She seemed to give it a lot of thought. “Well, I can access the mainframe database fabricator from one of these maybe, but to stop or even reverse the creation of this army I’d need far more. Maybe with some kind of quad-core pentium giga-”
“In English!” I yelled, shaking her roughly by the shoulders.
She snapped out of her tech reverie. “Maybe. Maybe I can change what’s made, but I can’t halt-”
“In English!” I yelled, shaking her roughly by the shoulders.
“I can change what’s made but I can’t stop it being made.”
“Plain! Damn! English!” I yelled, shaking her roughly by the shoulders.
“No delete. Edit”
“Thank you” I said finally, shaking her roughly by the shoulders.
We all took a minute to think. Finally Brecon put words to our collective question.
“So does this help us in any way?” We all shrugged. “I mean, we can change the skeletons, right? Why not make them all into…big fluffy friendly dogs?”
Grace, shook her head sadly. “We could, but then we’d just have to fight nine million big fluffy dogs. We can change what their appearance is but not their behavioural pattern-”
“English damnit” I yelled, shaking her roughly by the shoulders.
“We can change what they look like, but not what they do,” she said, looking seasick and wary.

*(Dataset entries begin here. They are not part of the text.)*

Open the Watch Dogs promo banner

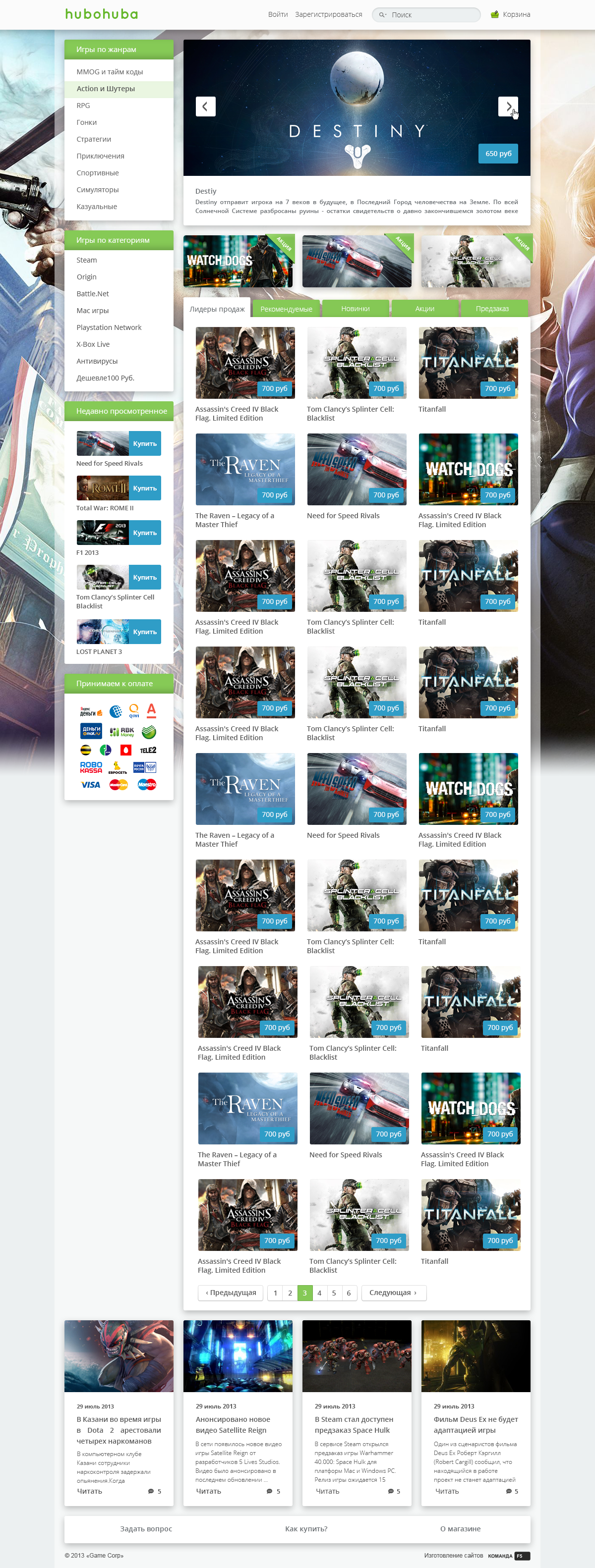tap(238, 261)
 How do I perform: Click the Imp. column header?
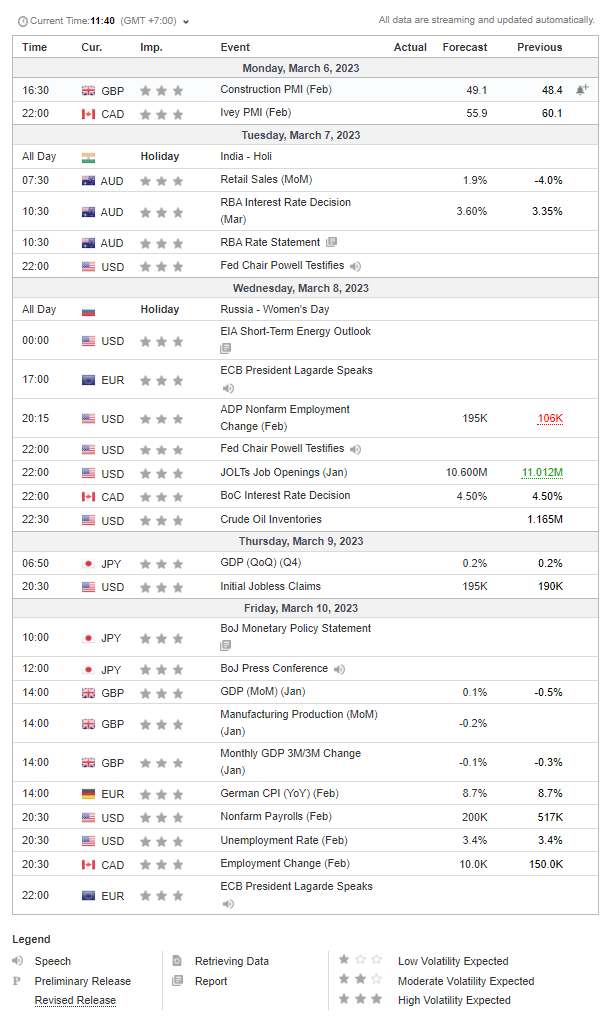pyautogui.click(x=151, y=47)
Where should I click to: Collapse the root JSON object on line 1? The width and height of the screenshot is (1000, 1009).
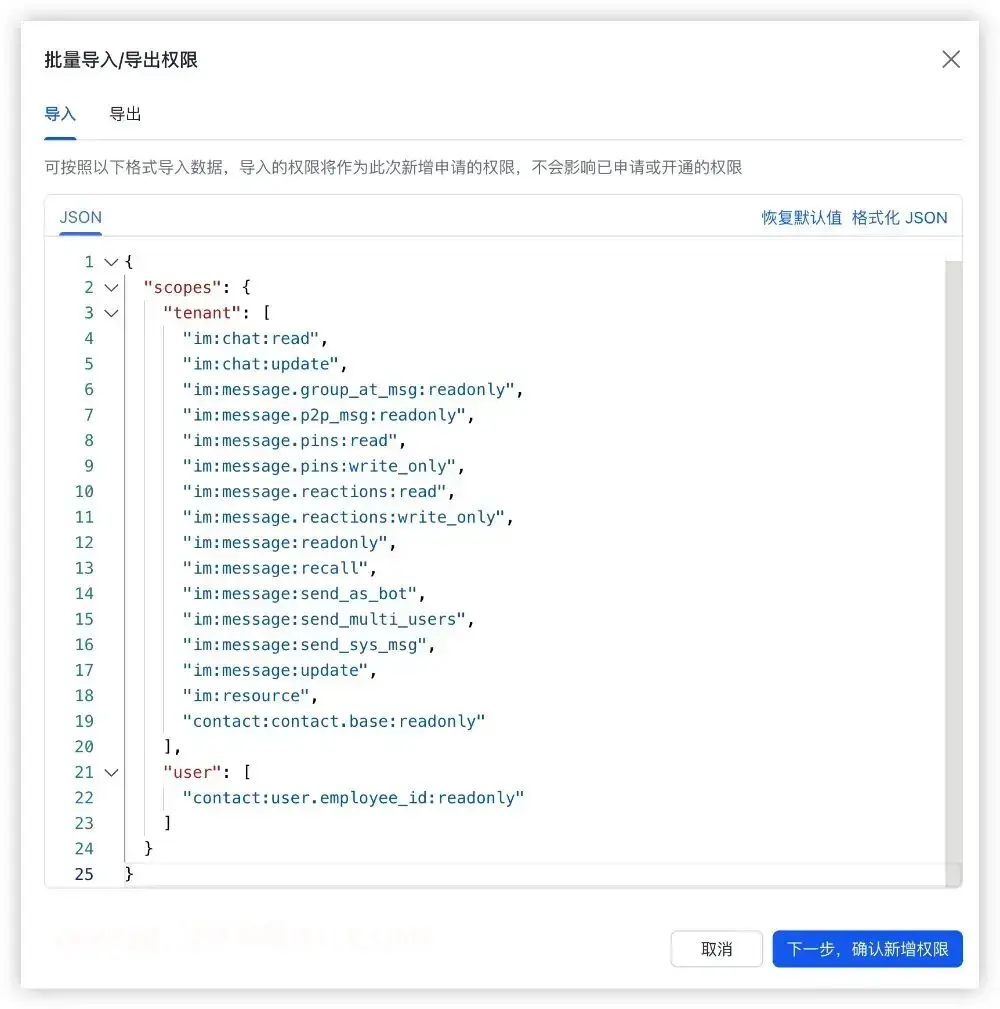coord(110,261)
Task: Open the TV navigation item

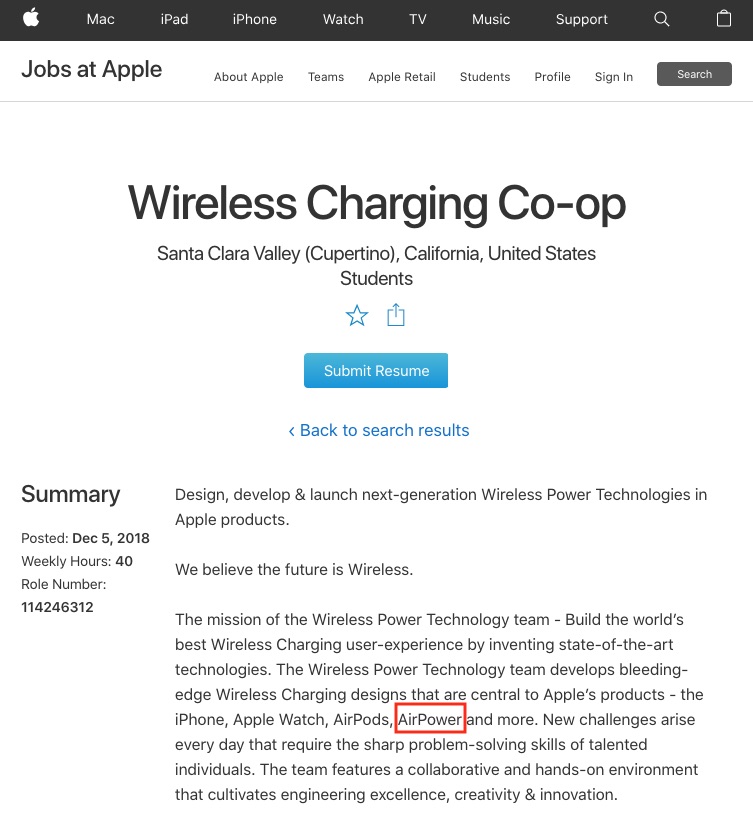Action: point(418,19)
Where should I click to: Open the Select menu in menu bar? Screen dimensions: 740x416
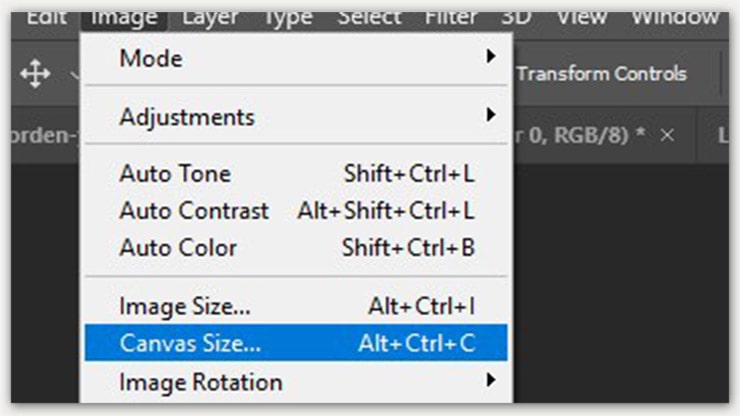point(369,16)
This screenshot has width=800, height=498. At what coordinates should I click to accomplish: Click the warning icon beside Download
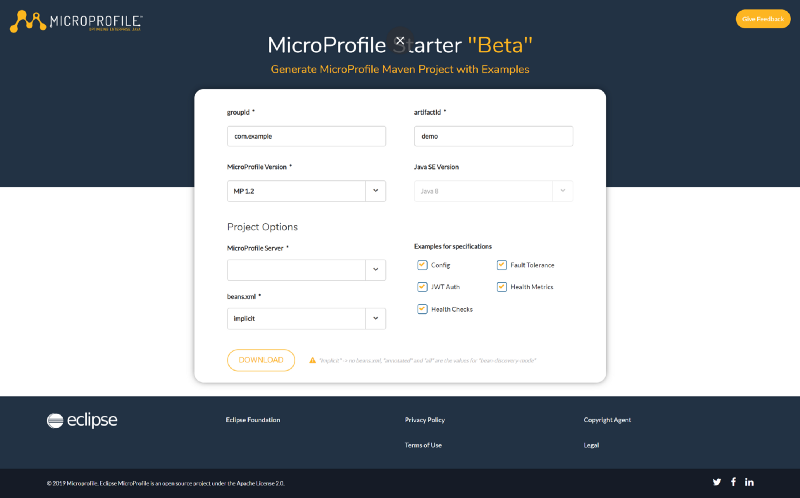[x=312, y=360]
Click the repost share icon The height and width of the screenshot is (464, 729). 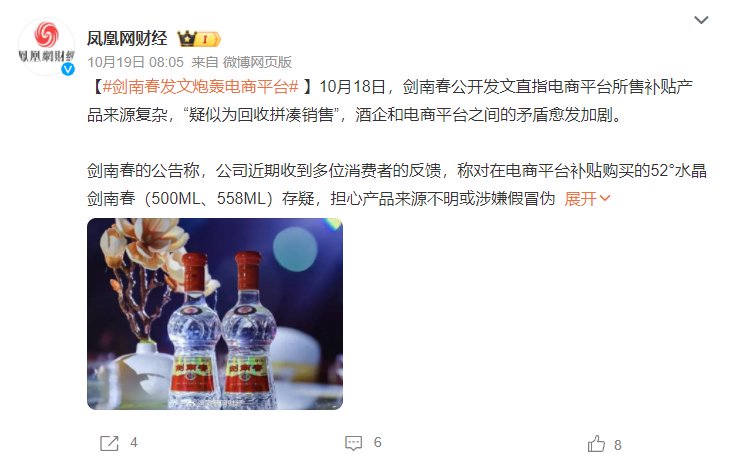coord(109,443)
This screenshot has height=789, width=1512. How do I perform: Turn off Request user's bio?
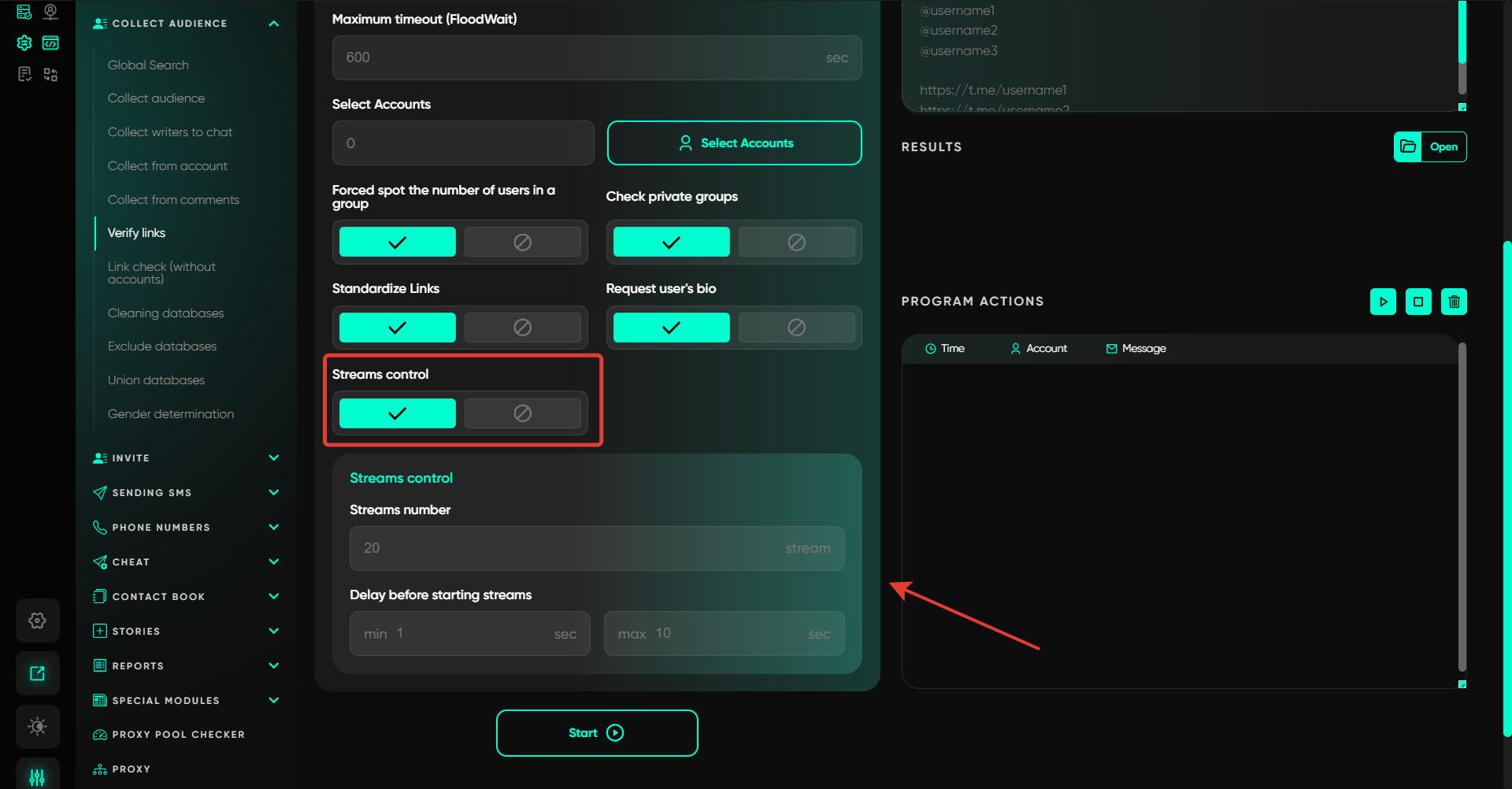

We sighed, groaned and otherwise let out sounds of annoyance at the same time. It was quite a challenge for Flex. I pounded my fist into my hand.
“Well gentlemen and Grace, it looks like we have a choice in the appearance of our murderers. “ I sighed. “What colour of skeleton should we choose? How tall?”
The survivors grumbled. Flex said “grumble grumble” to himself, and Kim Jong Un nodded quietly along. It was looking like another dead end, and we were wasting time in a room that could be infiltrated at any second.
We all looked up towards the ceiling grate but none of us could bring ourselves to scooting back inside. We didn’t want to simply fall back to another compromised position. They were gaining too much ground, leaving us no time in a room like this to settle in, take stock and make a plan. I knew that the six-no, seven- of us could get it done if we could just get enough breathing room. We were missing something. Something obvious. We all paced, each of lost in our own thoughts.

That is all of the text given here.